Job
Lay out the lines below as a numbered list, starting with the line that contains "What do you see at coordinates (1289, 778)" and going on through the line that contains "center [1289, 778].". Skip blank lines and leave out the pictures.

Information given
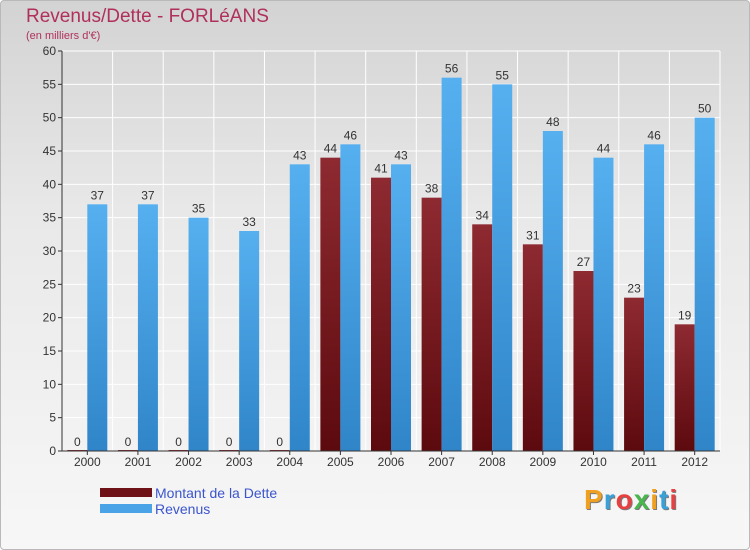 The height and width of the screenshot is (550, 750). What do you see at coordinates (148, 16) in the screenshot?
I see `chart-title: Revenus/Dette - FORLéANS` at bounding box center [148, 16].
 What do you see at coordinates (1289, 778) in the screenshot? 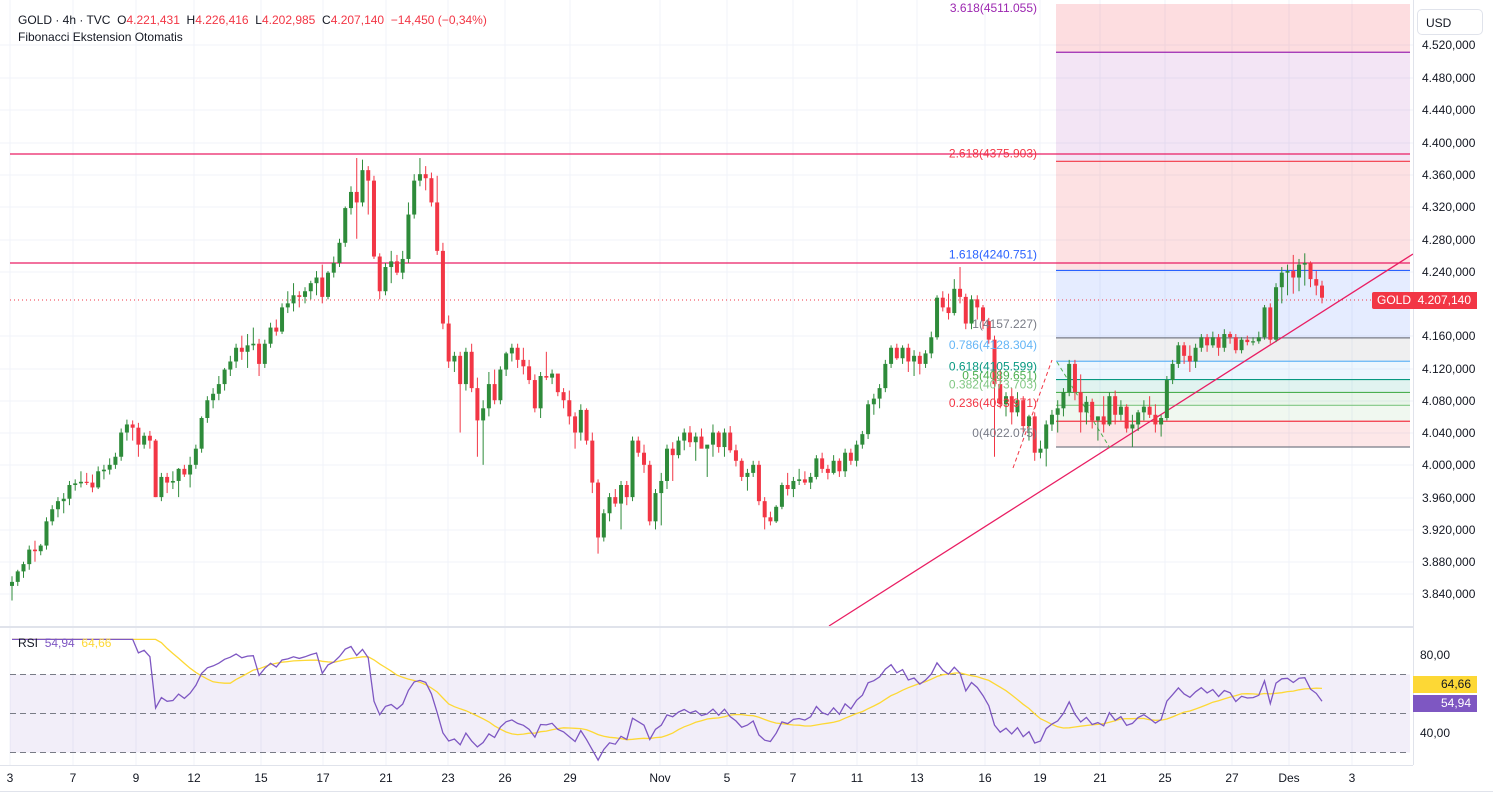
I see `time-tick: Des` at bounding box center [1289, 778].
==
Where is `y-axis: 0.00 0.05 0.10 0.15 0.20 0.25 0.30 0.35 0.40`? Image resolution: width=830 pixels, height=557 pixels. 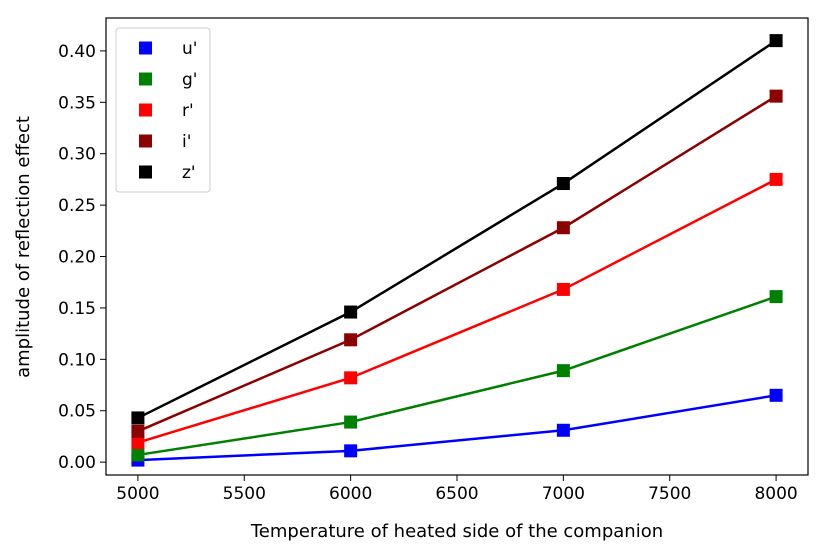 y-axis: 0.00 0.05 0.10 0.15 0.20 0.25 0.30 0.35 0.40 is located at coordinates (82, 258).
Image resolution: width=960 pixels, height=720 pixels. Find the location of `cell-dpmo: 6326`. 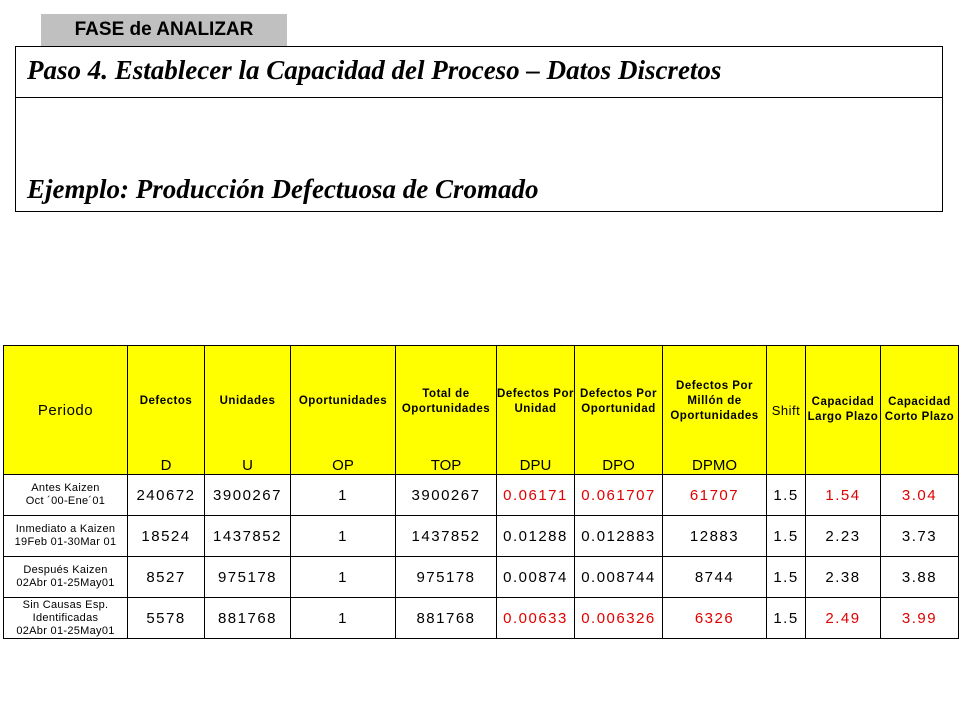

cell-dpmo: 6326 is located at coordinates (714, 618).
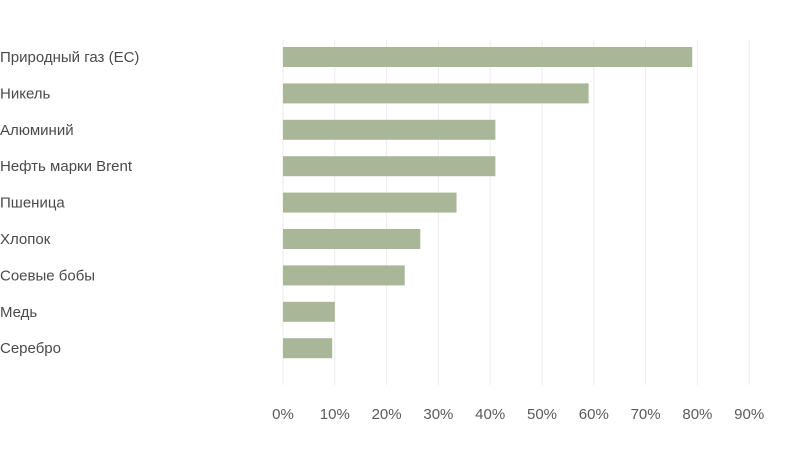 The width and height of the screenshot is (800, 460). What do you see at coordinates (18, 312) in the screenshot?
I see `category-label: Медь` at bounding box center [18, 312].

Output of the exercise
1.  What do you see at coordinates (1289, 778) in the screenshot? 
2. I see `time-tick: Des` at bounding box center [1289, 778].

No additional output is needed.